■ Document segment
Exhibit 5.1

                      [MORRISON & FOERSTER LLP LETTERHEAD]

                                  June 14, 2001

Wire One Technologies, Inc.
225 Long Avenue
Hillside, New Jersey 07205

Ladies and Gentlemen:

      Wire One Technologies, Inc., a Delaware corporation (the "Company"), filed
that certain Registration Statement on Form S-1 (the "Form S-1") with the
Securities and Exchange Commission (the "Commission") on July 28, 2000
(Registration No. 333-42518), as amended by Amendment No. 1 thereto filed with
the Commission on September 1, 2000, Amendment No. 2 thereto filed with the
Commission on September 12, 2000 and Amendment No. 3 thereto filed with the
Commission on September 15, 2000. At your request, we have examined
Post-Effective Amendment No. 1 to the Form S-1 on Form S-3 filed by the Company
with the Commission on June 14, 2001 (the "Post-Effective Amendment"), relating
to the registration under the Securities Act of 1933, as amended (the "Act"), of
902,145 shares of the Company's common stock, par value $.0001 per share (the
"Series A Conversion Shares"), issuable upon conversion of 2,105 shares of the
Company's series A preferred stock, par value $.0001 per share (the "Series A
Preferred Stock"). The Series A Preferred Stock was issued in connection with a
private placement to various stockholders completed on June 14, 2000 pursuant to
a Series A Preferred Stock and Warrant Purchase Agreement.

      This opinion is being delivered in accordance with the requirements of
Item 601(b)(5) of Regulation S-K under the Act. All capitalized terms used
herein and not otherwise defined shall have the respective meanings assigned to
them in the Post-Effective Amendment.

■ Source data

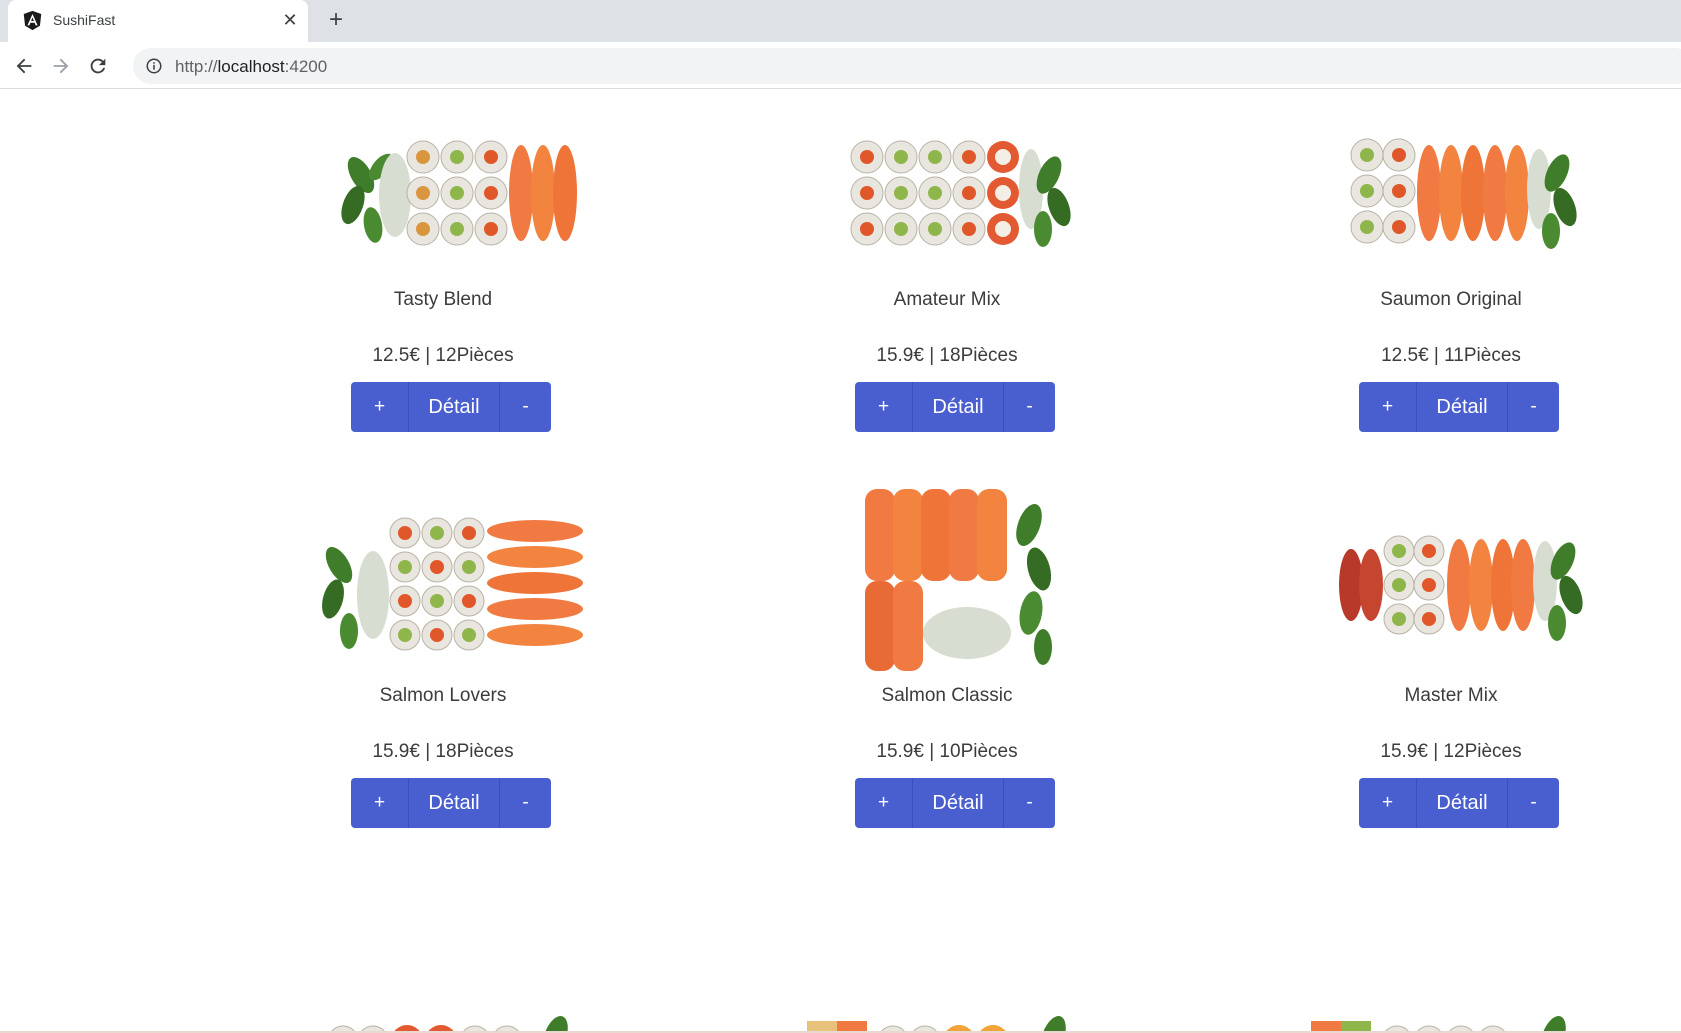 The image size is (1681, 1033). Describe the element at coordinates (290, 20) in the screenshot. I see `close-tab-icon: ✕` at that location.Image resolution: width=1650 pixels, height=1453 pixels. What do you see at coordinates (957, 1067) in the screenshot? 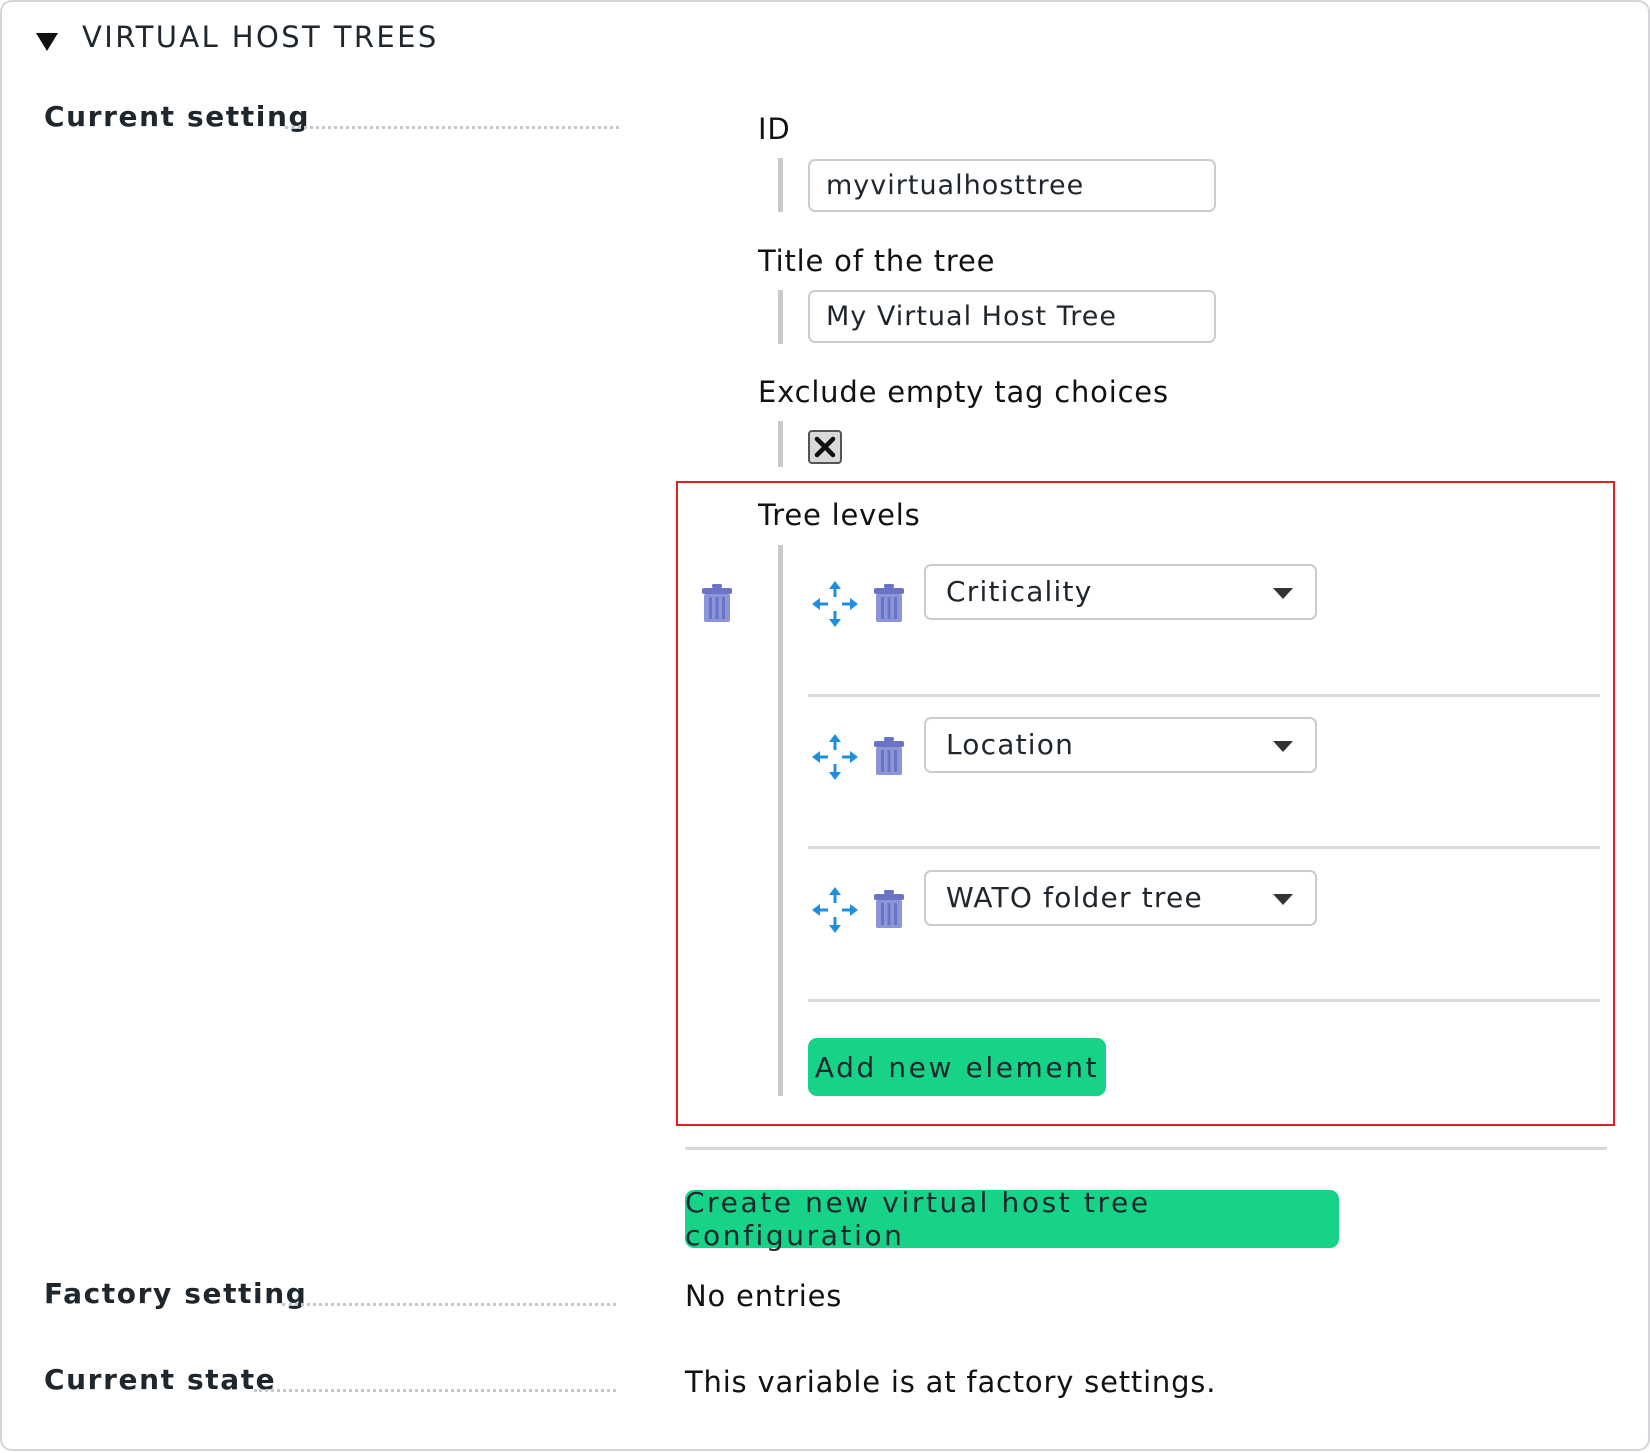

■ Work to complete
1. Based on the Wire One opinion letter, do the following statements agree with it? Answer yes or no for each, quoting the exact words of the letter that decide it. (a) The Post-Effective Amendment covers 902,145 shares of the Company's common stock. (b) The Series A Preferred Stock was issued in a public offering. (c) The Company is incorporated in New Jersey.
2. Write a continuation of the Wire One opinion letter, starting after its final sentence.

■ Responses by item number
1.
(a) Yes: "902,145 shares of the Company's common stock"
(b) No: "private placement to various stockholders completed on June 14, 2000"
(c) No: "a Delaware corporation"

2.
      As counsel to the Company, we have examined the proceedings taken by the
Company in connection with the issuance and sale by the Company of the Series A
Conversion Shares. In such examination, we have assumed the genuineness of all
signatures and the authenticity of all items submitted to us as originals and
the conformity with originals of all items submitted to us as copies. In making
our examination of documents executed by entities other than the Company, we
have assumed that each other entity has the power and authority (or, in the case
of individuals, the capacity) to execute and deliver, and to perform and observe
the provisions of such documents, and the due authorization by each such entity
of all requisite action and the due execution and delivery of such documents by
each such entity. In addition, we have assumed that the current Board of
Directors has been validly elected and that the shares of




Wire One Technologies,
Inc. June 14, 2001

Series A Preferred Stock have been duly paid for. We have also assumed that the
Company has been duly organized and is validly existing and in good standing
under the laws of the State of Delaware.

      In connection with this opinion, we have examined originals or copies of
the Series A Preferred Stock and Warrant Purchase Agreement and of the
certificate of incorporation and the bylaws, each as amended to date, of the
Company. In addition, we have examined such records, documents, certificates of
public officials and the Company, made such inquiries of officials of the
Company and considered such questions of law as we have deemed necessary for the
purpose of rendering the opinions set forth herein.

      Based upon and subject to the foregoing, we are of the opinion that the
Series A Conversion Shares have been duly authorized for issuance by all
necessary corporate action on the part of the Company and, when issued in
accordance with the terms of the Company's certificate of incorporation, will be
validly issued, fully paid and non-assessable.

      We express no opinion as to matters governed by any laws other than the
Delaware General Corporation Law in effect on the date hereof.

      We consent to the use of this opinion as an exhibit to the Post-Effective
Amendment and further consent to all references to us in the Post-Effective
Amendment, the prospectus constituting a part thereof and any amendments
thereto.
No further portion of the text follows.